Avec douceur il conduit ses agneaux :
Des loups cruels, repoussant les assauts,
Sa noble ardeur sauve sa bergerie ;
Pour ses brebis, au péril de sa vie,
Dans les dangers volant à leur secours,
Ce bon PASTEUR consacre tous ses jours.
Pour LUI, berger, suspendons nos houlettes,
Accourons tous, apprêtons nos musettes ;
Allons chanter le meilleur des Pasteurs
Notre IOLAS qu’ont réclamé nos cœurs.
Mais ses combats sans nombre, et son vaste génie,
Ses travaux immortels attendent l’harmonie
Des hauts sons de la lyre, et de hardis pinceaux :
Pour nous, bergers, prenons le ton des chalumeaux.

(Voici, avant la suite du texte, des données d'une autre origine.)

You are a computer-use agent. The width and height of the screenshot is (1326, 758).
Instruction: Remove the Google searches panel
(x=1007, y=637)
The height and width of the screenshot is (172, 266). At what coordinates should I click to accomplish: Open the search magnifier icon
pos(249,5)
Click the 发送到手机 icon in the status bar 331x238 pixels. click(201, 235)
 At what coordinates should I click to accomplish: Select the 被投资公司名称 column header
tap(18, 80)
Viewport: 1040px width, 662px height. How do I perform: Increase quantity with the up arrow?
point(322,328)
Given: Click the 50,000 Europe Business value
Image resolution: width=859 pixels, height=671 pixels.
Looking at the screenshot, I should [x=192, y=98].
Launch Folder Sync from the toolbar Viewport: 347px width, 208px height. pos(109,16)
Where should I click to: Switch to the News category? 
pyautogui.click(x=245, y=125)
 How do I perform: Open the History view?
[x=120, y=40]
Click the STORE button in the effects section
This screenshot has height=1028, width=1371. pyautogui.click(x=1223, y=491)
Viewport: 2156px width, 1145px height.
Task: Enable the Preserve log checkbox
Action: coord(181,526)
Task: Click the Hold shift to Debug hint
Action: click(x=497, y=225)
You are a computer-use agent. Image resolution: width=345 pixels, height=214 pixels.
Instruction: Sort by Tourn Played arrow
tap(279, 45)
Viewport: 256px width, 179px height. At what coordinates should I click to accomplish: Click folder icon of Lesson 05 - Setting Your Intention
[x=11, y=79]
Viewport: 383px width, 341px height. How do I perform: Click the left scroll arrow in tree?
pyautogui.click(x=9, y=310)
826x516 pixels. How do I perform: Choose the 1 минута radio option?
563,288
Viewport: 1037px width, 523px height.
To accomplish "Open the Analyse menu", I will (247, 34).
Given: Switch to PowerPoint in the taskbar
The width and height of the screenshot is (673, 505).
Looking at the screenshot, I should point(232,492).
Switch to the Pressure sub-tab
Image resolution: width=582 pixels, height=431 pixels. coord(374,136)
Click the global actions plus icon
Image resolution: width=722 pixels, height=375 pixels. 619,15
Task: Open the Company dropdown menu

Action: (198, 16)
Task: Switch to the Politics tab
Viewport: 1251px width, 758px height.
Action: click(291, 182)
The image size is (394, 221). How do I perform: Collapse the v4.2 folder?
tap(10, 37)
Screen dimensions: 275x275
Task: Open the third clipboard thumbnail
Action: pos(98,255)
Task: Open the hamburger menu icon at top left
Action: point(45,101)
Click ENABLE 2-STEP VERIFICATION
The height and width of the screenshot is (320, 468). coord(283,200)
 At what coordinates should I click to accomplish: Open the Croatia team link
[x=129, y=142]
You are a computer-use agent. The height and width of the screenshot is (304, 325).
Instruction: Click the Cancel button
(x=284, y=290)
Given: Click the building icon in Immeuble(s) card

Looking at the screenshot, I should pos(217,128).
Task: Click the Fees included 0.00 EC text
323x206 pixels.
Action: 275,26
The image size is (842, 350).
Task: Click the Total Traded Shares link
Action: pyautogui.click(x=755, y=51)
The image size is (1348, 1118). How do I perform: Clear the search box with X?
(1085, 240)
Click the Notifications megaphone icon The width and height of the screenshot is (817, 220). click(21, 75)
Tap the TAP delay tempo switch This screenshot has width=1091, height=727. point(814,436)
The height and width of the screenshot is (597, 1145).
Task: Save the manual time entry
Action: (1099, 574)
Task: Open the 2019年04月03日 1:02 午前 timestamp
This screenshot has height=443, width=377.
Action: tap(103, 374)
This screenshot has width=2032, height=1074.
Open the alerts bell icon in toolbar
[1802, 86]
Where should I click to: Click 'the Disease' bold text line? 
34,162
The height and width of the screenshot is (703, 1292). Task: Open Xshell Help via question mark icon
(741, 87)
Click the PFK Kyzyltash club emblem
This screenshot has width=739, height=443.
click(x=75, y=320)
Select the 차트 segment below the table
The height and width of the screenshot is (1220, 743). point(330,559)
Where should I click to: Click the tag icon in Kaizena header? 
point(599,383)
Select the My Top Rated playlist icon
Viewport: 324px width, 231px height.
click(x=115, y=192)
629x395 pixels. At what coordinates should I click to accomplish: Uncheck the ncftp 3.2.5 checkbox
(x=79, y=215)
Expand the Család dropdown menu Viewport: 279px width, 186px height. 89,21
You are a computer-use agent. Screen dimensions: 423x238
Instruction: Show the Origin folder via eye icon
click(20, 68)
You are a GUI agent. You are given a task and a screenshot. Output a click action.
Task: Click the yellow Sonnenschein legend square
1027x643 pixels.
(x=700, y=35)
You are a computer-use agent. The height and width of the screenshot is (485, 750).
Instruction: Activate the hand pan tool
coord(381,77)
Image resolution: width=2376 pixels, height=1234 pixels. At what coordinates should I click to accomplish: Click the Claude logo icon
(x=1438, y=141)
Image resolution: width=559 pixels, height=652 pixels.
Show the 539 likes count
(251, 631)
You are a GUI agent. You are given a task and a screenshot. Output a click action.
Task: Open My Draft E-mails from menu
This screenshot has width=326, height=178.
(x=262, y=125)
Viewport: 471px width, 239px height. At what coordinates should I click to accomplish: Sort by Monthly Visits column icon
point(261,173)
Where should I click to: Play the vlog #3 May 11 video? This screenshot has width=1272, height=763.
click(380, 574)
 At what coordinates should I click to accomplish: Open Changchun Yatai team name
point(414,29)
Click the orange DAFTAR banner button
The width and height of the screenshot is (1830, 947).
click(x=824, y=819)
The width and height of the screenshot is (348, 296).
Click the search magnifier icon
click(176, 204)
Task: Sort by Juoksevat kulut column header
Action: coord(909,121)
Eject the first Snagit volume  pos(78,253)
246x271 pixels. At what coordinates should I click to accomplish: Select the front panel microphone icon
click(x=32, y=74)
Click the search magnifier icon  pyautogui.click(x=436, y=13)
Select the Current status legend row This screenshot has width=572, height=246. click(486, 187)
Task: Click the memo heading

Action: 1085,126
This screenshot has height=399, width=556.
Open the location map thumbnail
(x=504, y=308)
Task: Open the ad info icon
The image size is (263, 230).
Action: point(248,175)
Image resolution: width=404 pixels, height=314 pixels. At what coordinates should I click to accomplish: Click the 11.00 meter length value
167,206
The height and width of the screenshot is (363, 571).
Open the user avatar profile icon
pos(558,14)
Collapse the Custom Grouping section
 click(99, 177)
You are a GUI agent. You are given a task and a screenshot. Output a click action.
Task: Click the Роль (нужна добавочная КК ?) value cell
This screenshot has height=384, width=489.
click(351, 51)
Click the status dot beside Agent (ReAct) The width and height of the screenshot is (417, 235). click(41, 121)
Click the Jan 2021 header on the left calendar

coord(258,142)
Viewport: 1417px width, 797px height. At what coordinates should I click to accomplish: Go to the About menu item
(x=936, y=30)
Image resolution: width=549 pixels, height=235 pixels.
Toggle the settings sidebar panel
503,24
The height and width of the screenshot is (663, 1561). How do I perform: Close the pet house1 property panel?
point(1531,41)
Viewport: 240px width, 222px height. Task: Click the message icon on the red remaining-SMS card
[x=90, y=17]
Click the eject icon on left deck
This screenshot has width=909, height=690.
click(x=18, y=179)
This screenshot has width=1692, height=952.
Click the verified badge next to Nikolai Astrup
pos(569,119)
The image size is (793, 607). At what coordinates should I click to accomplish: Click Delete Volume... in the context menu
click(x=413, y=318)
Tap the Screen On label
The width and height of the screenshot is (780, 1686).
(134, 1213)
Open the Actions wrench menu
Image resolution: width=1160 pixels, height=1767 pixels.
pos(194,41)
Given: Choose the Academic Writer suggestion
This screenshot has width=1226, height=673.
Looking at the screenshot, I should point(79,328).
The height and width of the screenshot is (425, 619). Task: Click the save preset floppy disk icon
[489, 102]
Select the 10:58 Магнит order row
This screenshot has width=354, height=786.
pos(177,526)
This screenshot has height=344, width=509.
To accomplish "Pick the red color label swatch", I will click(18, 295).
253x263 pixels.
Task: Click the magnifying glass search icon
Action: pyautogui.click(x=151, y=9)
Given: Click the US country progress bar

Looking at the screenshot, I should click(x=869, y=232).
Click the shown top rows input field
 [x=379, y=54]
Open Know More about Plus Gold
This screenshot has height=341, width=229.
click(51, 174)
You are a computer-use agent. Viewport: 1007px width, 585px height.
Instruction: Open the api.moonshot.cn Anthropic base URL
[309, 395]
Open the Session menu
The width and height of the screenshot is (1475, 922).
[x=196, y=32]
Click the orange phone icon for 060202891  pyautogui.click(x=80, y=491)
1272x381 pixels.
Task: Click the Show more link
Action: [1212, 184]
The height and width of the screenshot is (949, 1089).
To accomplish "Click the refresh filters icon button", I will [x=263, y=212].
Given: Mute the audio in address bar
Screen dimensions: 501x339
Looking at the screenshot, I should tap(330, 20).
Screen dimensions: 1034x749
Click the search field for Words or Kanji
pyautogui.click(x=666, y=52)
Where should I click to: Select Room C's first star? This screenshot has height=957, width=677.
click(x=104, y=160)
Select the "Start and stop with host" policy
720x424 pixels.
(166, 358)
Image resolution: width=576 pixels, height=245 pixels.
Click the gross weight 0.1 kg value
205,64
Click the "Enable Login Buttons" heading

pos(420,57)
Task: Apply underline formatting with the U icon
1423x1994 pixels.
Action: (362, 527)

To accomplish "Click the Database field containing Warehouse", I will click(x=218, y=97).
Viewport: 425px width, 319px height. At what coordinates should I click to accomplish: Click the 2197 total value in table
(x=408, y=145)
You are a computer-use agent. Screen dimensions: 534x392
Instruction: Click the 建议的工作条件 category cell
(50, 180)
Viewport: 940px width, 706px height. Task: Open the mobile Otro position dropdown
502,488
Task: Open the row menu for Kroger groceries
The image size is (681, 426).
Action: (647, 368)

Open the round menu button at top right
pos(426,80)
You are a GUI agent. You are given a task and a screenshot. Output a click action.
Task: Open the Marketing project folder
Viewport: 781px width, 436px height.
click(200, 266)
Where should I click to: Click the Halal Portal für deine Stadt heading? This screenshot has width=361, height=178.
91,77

Abbé V. Boccard, in Poésies de l’abbé V. Boccard, professeur au Collège de Mélan, sur le rétablissement de l’évéché d’Annecy, gouverné par Monseigneur C.F de Thiollaz, Ed. à Genève, Imp. de P.A. Bonnant, en 1823

*Claude-François de Thiollaz : premier évêque d’Annecy (1752-1832) et du rétablissement de ce siège épiscopal (1814-1824).